** Passage follows **

Linking GATA2 to myeloid dysplasia and complex cytogenetics in adult myelodysplastic neoplasm and acute myeloid leukemia

Abstract

Abstract GATA binding protein 2 (GATA2) is a conserved zinc finger transcription factor that regulates the emergence and maintenance of complex genetic programs driving development and function of hematopoietic stem and progenitor cells (HSPCs). Patients born with monoallelic GATA2 mutations develop myelodysplastic neoplasm (MDS) and acute myeloid leukemia (AML), whereas acquired GATA2 mutations are reported in 3% to 5% of sporadic AML cases. The mechanisms by which aberrant GATA2 activity promotes MDS and AML are incompletely understood. Efforts to understand GATA2 in basic biology and disease will be facilitated by the development of broadly efficacious antibodies recognizing physiologic levels of GATA2 in diverse tissue types and assays. Here, we purified a polyclonal anti-GATA2 antibody and generated multiple highly specific anti-GATA2 monoclonal antibodies, optimized them for immunohistochemistry on patient bone marrow bioosy samples, and analyzed GATA2 expression in adults with healthy bone marrow, MDS, and acute leukemia. In healthy bone marrow, GATA2 was detected in mast cells, subsets of CD34+ HSPCs, E-cadherin–positive erythroid progenitors, and megakaryocytes. In MDS, GATA2 expression correlates with bone marrow blast percentage, positively correlates with myeloid dysplasia and complex cytogenetics, and is a nonindependent negative predictor of overall survival. In acute leukemia, the percent of GATA2+ blasts closely associates with myeloid lineage, whereas a subset of lymphoblastic and undifferentiated leukemias with myeloid features also express GATA2. However, the percent of GATA2+ blasts in AML is highly variable. Elevated GATA2 expression in AML blasts correlates with peripheral neutropenia and complex AML cytogenetics but, unlike in MDS, does not predict survival.

** End of Passage **

• _Instructions for the task_
According to the GATA2 abstract, in what share of sporadic AML cases are acquired GATA2 mutations reported?

** Data listing follows **

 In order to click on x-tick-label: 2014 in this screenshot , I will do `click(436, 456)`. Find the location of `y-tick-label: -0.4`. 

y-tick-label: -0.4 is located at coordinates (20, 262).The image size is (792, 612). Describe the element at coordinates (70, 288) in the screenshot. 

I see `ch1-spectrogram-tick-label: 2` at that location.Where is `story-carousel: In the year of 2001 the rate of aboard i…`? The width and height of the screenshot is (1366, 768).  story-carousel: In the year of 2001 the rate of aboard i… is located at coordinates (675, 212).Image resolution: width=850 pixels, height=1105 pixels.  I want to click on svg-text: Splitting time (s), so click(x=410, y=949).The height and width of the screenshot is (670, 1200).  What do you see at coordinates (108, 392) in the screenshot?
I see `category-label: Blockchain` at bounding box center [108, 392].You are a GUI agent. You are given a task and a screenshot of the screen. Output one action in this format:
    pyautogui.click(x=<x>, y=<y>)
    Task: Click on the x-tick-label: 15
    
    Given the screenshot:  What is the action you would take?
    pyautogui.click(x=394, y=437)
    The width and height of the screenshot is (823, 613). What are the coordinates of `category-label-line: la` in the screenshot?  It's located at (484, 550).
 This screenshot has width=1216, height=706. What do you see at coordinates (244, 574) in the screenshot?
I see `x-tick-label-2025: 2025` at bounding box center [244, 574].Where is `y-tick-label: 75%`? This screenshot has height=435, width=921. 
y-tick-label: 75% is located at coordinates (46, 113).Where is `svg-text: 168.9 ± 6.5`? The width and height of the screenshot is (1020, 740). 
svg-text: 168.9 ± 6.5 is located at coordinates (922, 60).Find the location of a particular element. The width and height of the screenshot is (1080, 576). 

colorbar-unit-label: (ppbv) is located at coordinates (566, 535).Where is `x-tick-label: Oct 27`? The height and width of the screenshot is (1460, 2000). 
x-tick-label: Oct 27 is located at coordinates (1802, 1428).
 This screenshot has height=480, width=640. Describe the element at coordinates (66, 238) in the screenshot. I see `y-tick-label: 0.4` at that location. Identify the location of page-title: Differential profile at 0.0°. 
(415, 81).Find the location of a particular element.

** End of Data listing **

• _Task response_
3% to 5%